With hiring on hiatus
Work, it’s been said, saves us from three great evils: boredom, vice and need. But for nearly two years, the salvation of gainful employment has eluded a large chunk of North Carolina’s labor force. The jobless rate slid into single digits last summer, but not by much, and hasn’t been below 9.5% since January 2009.
The dip, though welcome, didn’t inspire much joy, because it wasn’t caused by a surge in hiring. The number of people employed statewide in November was essentially the same as the previous November — an increase of just 0.1% — but the labor force, which includes people without jobs seeking one, shrank. “The unemployment rate has moved down simply because workers have stopped looking for work and therefore aren’t counted as unemployed,” says Mike Walden, a professor of economics at N.C. State University. “It’s not because we’ve had great job creation — we’ve had anemic job creation.”

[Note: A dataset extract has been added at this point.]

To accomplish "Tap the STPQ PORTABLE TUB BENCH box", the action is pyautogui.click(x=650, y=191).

The recession and slow recovery have affected the payrolls of companies large and small. Walden says small companies might be suffering more because credit is so tight. Many of them finance expansions with home-equity loans. “With home equity down, that has inhibited small companies. Larger companies have a larger capital base.”
But don’t expect large companies to drive a big jump in employment anytime soon, says Mark Vitner, Charlotte-based senior economist for Wells Fargo & Co. “The larger employers have made more dramatic cuts, and they’ve found they can still do everything they need to do with a smaller work force, so they’re somewhat reluctant to boost employment all that much.”

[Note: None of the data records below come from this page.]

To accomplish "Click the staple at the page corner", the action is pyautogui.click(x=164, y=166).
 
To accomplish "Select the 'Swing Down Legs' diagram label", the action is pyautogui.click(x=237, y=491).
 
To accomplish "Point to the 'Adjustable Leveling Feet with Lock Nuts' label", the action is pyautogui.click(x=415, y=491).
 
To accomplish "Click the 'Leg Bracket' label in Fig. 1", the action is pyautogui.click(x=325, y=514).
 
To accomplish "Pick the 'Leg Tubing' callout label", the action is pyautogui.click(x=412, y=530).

Some of North Carolina’s largest private-sector employers have scaled back a bit. Retail giant Wal-Mart is still by far the state’s largest, according to Business North Carolina’s annual ranking of the top 100, but it reported a 1% decrease in the number it employs in the state. Three others in the top 10 did, too. Two stayed the same, and four boosted their employment. As a whole, the top 100 companies on this year’s list did better. Total employment was 681,150 — up 2.8% from last year.
Economists say there’s reason to hope for more jobs in 2011. “The whole economic engine in the nation and state is starting to improve,” Walden says. “We’ve had good numbers for factory output. We’ve seen the service sector expand. We’ve seen consumer spending accelerate somewhat. The Federal Reserve is being very aggressive in pumping money into the economy.”

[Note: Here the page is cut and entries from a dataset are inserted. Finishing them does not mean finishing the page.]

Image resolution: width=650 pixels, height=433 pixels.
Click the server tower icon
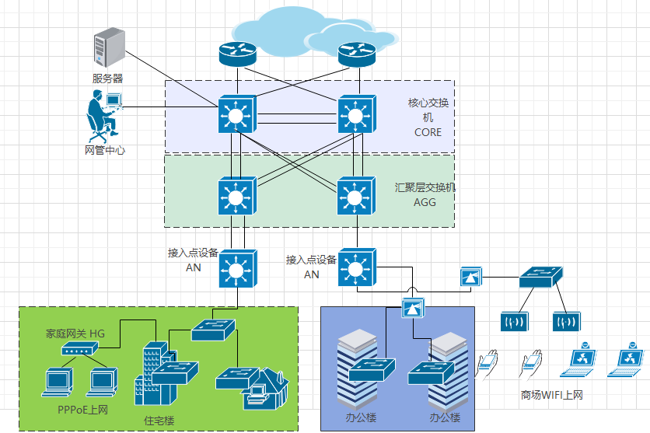point(110,47)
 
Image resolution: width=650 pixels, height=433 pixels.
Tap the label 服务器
point(107,79)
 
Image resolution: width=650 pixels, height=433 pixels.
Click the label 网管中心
point(105,150)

He anticipates a net job gain of at least 50,000 statewide this year but says that’s not much, considering that the recession stole 300,000. The state faces two big headwinds: The housing market is still soft, and consumers, many of whom lost a lot of wealth the past few years, are still trying to pay down debt and only slowly increasing spending.
Vitner, too, is guardedly optimistic about job growth. Corporate profits have been fairly strong, and confidence grows as the recession fades slowly without a double dip. In surveys, employers are showing increased willingness to add workers, but any rise in hiring probably will also reawaken dormant job hunters and increase the labor force, which would prevent dramatic declines in the unemployment rate. It’s even possible that North Carolina’s jobless rate could climb back into double digits in the first half of this year, Vitner says. “The January numbers are going to be very important to look at because they will incorporate some of the new census data, and it’s possible we could see the unemployment rate is much higher than has been reported.”